Background: Keratoconus (KCN) is a progressive, non-inflammatory ectacic disorder characterized by bilateral and asymmetrical conical protrusion of the cornea. MyoRing implantation and Collagen Crosslink (CXL) are two separate effective treatments for all stages of keratoconous. This study wants to show the effect of these treatments combination in patients with moderate and severe keratoconus.

Objectives: The aim of this study was to report on the visual and refractive outcomes of corneas with pellucid marginal degeneration following MyoRing implantation (DIOPTEX GmbH).

Patients and Methods: This study included 15 eyes of 15 patients, with an age range from 22 to 49 years old, and pellucid marginal degeneration. An intrastromal corneal ring (MyoRing) was inserted by the means of mechanical dissection using a PocketMaker microkeratome. The main outcome measures were uncorrected distance visual acuity (UDVA), corrected distance visual acuity (CDVA), manifest refraction, and keratometry readings. The mean postoperative follow-up was ten months (range 6 - 12 months).

Results: The mean UDVA (LogMAR) improved significantly from 1.13 ± 0.21 preoperatively to 0.24 ± 0.13 postoperatively (P < 0.001), and the mean CDVA (LogMAR) improved significantly from 0.39 ± 0.12 to 0.19 ± 0.09 (P < 0.001). The mean cylinder of manifest refraction decreased significantly by 4.00 diopter (D) (P < 0.001). The mean spherical equivalent error (SE) decreased significantly from −6.00 ± 3.60 D to −0.70 ± 1.90 D, at the end of the follow-up period. Furthermore, with regards to corneal topography, a significant reduction was observed in keratometric values. The Kmax, Kmin and Kaverage decreased significantly by 5.00, 1.10 and 4.00 D, respectively (P < 0.001).

Conclusions: MyoRing implantation using the PocketMaker microkeratome appears to provide an effective method for treating pellucid marginal degeneration. Both UDVA and CDVA improved significantly. The corneal steepening and astigmatism were reduced in all subjects after MyoRing implantation.

Keywords

Pellucid Marginal Corneal Degeneration Intrastromal Corneal Ring Implantation MyoRing

Copyright © 2015, Iranian Red Crescent Medical Journal. This is an open-access article distributed under the terms of the Creative Commons Attribution-NonCommercial 4.0 International License (http://creativecommons.org/licenses/by-nc/4.0/) which permits copy and redistribute the material just in noncommercial usages, provided the original work is properly cited.

1. Background

Pellucid marginal corneal degeneration (PMD) is a rare, non-inflammatory ectatic disorder of the inferior peripheral cornea characterized by a crescent-shaped band of inferior corneal thinning. The area of thinning is typically around 1 or 2 mm in width, which extends from 4 to 8-o’clock positions (1-4). The gold standard diagnostic test for PMD is corneal topography. The topographic appearance is a classical “butterfly” pattern demonstrating a large amount of against-the-rule astigmatism that makes the fitting of contact lenses difficult. Visual symptoms include long-standing poor visual acuity, which results from high irregular against-the-rule astigmatism (2-5).

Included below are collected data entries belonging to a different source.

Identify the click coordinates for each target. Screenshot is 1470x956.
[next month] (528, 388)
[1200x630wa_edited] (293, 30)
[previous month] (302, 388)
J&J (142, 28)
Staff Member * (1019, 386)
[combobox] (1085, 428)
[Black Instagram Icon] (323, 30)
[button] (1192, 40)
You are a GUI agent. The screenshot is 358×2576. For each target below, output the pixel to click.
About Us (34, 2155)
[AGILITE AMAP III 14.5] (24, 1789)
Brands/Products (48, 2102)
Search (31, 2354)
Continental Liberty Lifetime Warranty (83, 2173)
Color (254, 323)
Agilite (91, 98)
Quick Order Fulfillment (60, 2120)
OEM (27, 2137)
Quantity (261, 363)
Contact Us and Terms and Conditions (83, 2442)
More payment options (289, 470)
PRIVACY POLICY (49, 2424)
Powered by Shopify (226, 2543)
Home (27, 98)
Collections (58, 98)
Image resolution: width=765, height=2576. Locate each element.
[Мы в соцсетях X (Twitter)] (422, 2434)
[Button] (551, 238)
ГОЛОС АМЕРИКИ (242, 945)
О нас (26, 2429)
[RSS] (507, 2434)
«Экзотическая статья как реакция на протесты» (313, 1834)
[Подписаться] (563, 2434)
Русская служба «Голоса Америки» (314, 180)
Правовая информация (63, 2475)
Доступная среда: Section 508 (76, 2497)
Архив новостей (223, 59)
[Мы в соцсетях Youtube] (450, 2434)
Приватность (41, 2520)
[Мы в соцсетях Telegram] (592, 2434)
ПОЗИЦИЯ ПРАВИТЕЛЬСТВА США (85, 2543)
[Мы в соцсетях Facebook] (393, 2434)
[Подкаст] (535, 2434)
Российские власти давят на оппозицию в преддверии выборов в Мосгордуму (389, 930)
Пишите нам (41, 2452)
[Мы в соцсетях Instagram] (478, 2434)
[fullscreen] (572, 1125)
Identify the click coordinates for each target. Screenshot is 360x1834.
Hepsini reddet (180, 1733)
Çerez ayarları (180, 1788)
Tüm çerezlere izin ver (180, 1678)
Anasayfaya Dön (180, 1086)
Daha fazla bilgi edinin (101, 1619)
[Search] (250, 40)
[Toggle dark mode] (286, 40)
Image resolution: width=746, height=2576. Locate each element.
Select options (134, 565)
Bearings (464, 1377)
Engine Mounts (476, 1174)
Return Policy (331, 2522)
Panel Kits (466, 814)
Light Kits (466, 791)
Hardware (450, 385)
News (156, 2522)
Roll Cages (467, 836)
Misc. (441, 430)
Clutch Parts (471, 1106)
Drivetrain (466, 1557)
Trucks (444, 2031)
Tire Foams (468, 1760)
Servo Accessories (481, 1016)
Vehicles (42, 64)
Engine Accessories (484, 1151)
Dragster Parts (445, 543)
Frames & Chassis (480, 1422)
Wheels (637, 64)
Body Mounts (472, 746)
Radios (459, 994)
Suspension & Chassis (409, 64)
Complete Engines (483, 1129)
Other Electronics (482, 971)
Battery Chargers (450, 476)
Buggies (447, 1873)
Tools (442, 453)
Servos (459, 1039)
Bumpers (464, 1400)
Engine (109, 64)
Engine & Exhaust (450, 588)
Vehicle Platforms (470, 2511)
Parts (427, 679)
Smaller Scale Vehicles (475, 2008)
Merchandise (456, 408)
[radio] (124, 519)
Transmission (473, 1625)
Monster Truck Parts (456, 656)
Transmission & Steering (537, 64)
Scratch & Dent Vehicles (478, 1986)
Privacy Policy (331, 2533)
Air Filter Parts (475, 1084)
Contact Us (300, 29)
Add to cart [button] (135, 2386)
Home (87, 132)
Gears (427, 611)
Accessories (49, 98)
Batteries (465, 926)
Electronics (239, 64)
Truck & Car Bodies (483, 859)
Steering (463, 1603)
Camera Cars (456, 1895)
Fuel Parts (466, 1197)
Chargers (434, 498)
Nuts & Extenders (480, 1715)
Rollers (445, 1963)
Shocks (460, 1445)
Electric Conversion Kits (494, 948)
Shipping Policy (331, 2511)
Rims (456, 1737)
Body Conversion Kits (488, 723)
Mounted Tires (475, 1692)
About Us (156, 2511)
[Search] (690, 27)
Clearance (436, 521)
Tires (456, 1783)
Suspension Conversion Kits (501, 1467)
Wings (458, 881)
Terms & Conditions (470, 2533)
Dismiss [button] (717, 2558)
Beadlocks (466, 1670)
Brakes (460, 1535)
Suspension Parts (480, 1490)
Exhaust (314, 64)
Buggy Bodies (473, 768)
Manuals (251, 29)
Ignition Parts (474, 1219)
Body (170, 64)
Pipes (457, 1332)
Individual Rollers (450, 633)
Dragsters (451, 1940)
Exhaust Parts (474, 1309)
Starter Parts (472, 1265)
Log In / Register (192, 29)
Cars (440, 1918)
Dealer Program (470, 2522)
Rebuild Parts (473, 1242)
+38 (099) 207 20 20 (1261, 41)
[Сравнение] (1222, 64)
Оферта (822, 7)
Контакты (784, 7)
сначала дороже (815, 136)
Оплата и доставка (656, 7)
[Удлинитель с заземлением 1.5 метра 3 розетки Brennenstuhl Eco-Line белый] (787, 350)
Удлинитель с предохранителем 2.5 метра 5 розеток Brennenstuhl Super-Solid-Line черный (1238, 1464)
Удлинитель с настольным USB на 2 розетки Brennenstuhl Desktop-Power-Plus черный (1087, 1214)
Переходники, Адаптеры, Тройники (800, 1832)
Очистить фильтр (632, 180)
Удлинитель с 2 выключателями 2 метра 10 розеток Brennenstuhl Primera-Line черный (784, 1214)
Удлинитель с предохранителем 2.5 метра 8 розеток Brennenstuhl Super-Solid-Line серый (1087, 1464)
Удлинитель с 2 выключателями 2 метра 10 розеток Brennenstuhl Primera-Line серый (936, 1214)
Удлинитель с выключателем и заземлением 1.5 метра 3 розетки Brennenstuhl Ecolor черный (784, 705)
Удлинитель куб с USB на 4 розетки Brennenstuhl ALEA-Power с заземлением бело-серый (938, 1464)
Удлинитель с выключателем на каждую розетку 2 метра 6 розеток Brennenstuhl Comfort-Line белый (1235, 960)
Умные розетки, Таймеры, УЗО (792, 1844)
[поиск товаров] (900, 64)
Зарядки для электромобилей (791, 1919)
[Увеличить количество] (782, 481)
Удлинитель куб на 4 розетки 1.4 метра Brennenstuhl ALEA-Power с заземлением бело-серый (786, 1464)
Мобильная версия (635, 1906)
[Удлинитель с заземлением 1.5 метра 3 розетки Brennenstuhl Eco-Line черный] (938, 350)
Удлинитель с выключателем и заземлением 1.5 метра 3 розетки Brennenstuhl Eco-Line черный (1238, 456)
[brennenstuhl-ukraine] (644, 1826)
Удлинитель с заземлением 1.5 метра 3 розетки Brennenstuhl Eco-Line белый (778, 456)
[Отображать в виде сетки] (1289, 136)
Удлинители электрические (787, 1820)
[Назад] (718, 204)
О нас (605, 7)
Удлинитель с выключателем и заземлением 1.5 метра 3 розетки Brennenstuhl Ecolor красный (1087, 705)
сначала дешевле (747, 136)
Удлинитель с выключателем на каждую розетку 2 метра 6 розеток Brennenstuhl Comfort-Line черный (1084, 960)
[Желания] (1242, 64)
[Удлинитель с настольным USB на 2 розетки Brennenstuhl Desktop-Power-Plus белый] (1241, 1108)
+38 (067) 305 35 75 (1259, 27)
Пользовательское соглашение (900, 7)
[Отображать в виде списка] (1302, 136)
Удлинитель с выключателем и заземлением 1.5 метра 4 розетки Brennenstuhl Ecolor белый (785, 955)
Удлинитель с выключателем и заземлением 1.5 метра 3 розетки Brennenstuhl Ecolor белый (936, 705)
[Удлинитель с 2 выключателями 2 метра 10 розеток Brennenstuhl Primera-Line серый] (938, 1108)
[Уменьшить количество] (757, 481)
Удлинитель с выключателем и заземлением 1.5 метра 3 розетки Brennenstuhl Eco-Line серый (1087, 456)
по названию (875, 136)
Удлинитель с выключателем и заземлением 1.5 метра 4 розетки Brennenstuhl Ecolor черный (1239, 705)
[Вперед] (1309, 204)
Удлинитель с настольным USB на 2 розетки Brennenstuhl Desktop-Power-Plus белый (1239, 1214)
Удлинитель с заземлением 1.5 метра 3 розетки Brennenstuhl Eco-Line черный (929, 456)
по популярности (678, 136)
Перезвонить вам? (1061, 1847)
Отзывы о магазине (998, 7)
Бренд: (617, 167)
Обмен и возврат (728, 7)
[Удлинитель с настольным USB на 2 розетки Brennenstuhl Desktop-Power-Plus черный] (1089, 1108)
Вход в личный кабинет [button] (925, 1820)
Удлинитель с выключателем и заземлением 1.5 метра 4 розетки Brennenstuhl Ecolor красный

The management of PMD depends on the severity of the disease. The non-surgical management of PMD includes spectacles and different groups of contact lenses (6-8), yet these procedures lose their effectiveness as the disease progresses. Patients with high or irregular astigmatism cannot be corrected with spectacles; in these cases, contact lens fitting is more difficult in pellucid eyes than keratoconic eyes as a result of central flattening and peripheral steepening (9-12).

In patients who cannot tolerate contact lenses or in those who do not achieve adequate visual acuity with contact lenses because of the degree of ectasia, several surgical procedures including penetrating keratoplasty, deep anterior lamellar keratoplasty, crescentic wedge resection, thermokeratoplasty, epikeratoplasty, and crescentic lamellar keratoplasty, have been proposed. However, all of these techniques are irreversible which require a long period of rehabilitation with unpredictable visual results (13-17). Due to the unsatisfactory results of the available treatments for PMD, the use of intracorneal ring segments (ICRS) has been proposed, in order to improve visual outcomes (18-24).

The MyoRing (Dioptex GmbH) is a 360º continuous intracorneal ring that is implanted into the cornea using the PocketMaker Microkeratome or femtosecond laser. The use of the MyoRing implantation has proven safe and effective in patients with high myopia, post LASIK ectasia, and keratoconus (25-32).

2. Objectives

The present study evaluated the visual and refractive outcomes as well as the patient satisfaction and ocular symptoms after MyoRing implantation in patients with pellucid marginal degeneration. To the best of our knowledge, this is the first study on MyoRing implantation for patients with pellucid marginal degeneration.

3. Patients and Methods

This retrospective study included 15 eyes of 15 patients, eleven males and four females, with a diagnosis of pellucid marginal degeneration (PMD) in whom MyoRing was implanted using the PocketMaker Microkeratome for PMD correction at Bina eye hospital, Tehran, Iran, between October 2012 and November 2013. All patients in this study had poor visual acuity with spectacles, contact lens intolerance or dissatisfaction, a clear central cornea, a minimum corneal thickness of 350 microns, and a mean keratometry between 45 and 52 D. The exclusion criteria were other ocular diseases, systemic conditions with a potential to cause refractive instability (pregnancy and diabetes), and previous ocular surgery on the implanted eye. All patients were informed about the operation as well as advantages and disadvantages of the procedure.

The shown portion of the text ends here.